Verification of Intellectual Property

Superdielectrics initial strategy has been to independently test and validate the discoveries made during the Superdielectrics research programme at the University of Surrey. Such validation was undertaken by Professor David Fermin of the University of Bristol:

August 2017 Bristol Report

“Summarised that the Company’s electrolytes enjoy performance characteristics “three to four orders of magnitude [1,000 to 10,000x] larger than the geometrical Capacitances of carbon electrodes in conventional solutions.”

July 2021 Surrey Report

“Progress in the development of Superdielectrics novel hydrophilic polymer electrolyte has continued in the past year with significant improvements in both the maximum operating voltage and the areal capacitance achieved in the laboratory.

These developments if combined into a single cell make it reasonable to project the achievement of energy densities in the range 40-60 Wh kg-1 in the near future with high probability

“The research data now available does not indicate any theoretical reason why higher energy densities should not be achievable given appropriate levels of research effort; indeed the capability of the technology appears to be open ended.”

October 2021 Bristol Report

“In this report the University concludes: “Our studies provide an independent and robust quantification of the outstanding electrochemical properties of the SD membrane and their potential for developing ultrahigh energy and power density supercapacitors.”

Intellectual Property

Superdielectrics aims to use the IP portfolio to create barriers to entry for large addressable markets which are high growth and high margin. Superdielectrics is seeking world leadership in a crucial energy storage technology. Patents have been granted in several territories to date, including Europe and the US.

Cell Energy Density

Superdielectrics aims to increase the energy density of the first prototype cells through technology development. The research programme will be focused on increasing the energy density of prototype cells by reducing weight and increasing capacitance.

To deliver on this objective the Company will aim to recruit additional highly experienced scientists, engineers and support staff in the next 12-18 months. It will also be undertaking an extensive capital expenditure programme to continue to fit out its new facilities at the Emmanuel Building near Cambridge.

November 2021:
Superdielectrics move into 9,200 square foot near Cambridge


The Company’s other major objective is the development of higher energy storage prototypes.
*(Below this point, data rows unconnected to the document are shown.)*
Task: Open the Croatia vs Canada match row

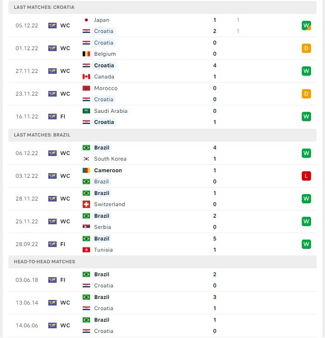Action: click(163, 71)
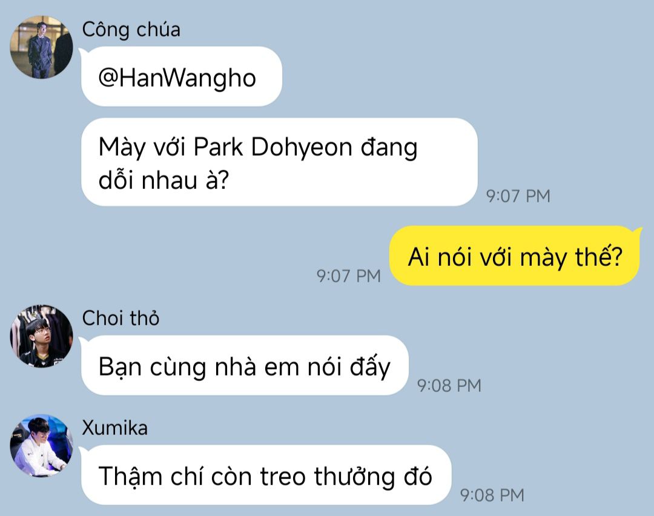Viewport: 654px width, 516px height.
Task: Click the empty blue area beside the @HanWangho bubble
Action: [x=459, y=77]
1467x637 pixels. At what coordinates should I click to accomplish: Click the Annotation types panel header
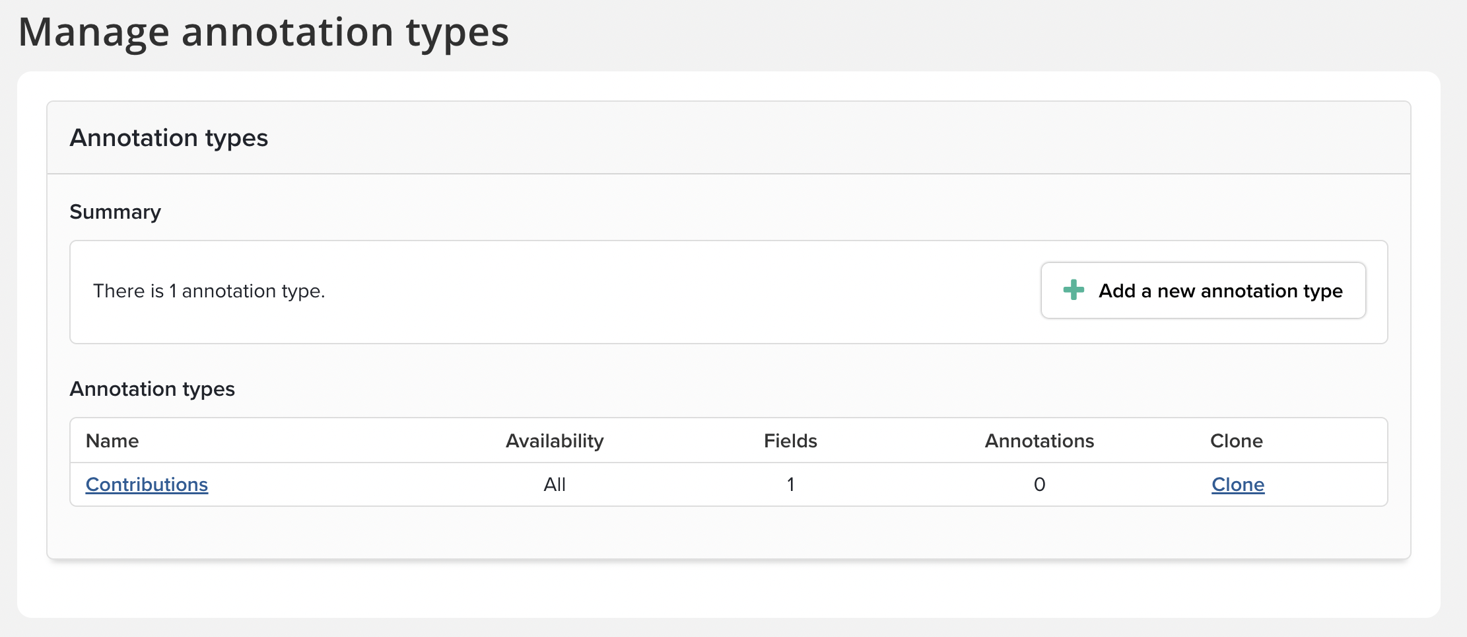tap(169, 137)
This requires the production of high-quality reproducible cells which exhibit consistent performance.

These cells are then electrically connected and packaged into a group of cells (i.e. a cell stack). It is the Company’s intention to continue to increase the energy density of prototypes to support the commercialisation of the company’s products.

Licensing the technology

The Company is planning to license the use of its IP for discrete applications. Since publicly announcing its ground-breaking discovery in December 2016, the Company has received a significant number of commercial approaches.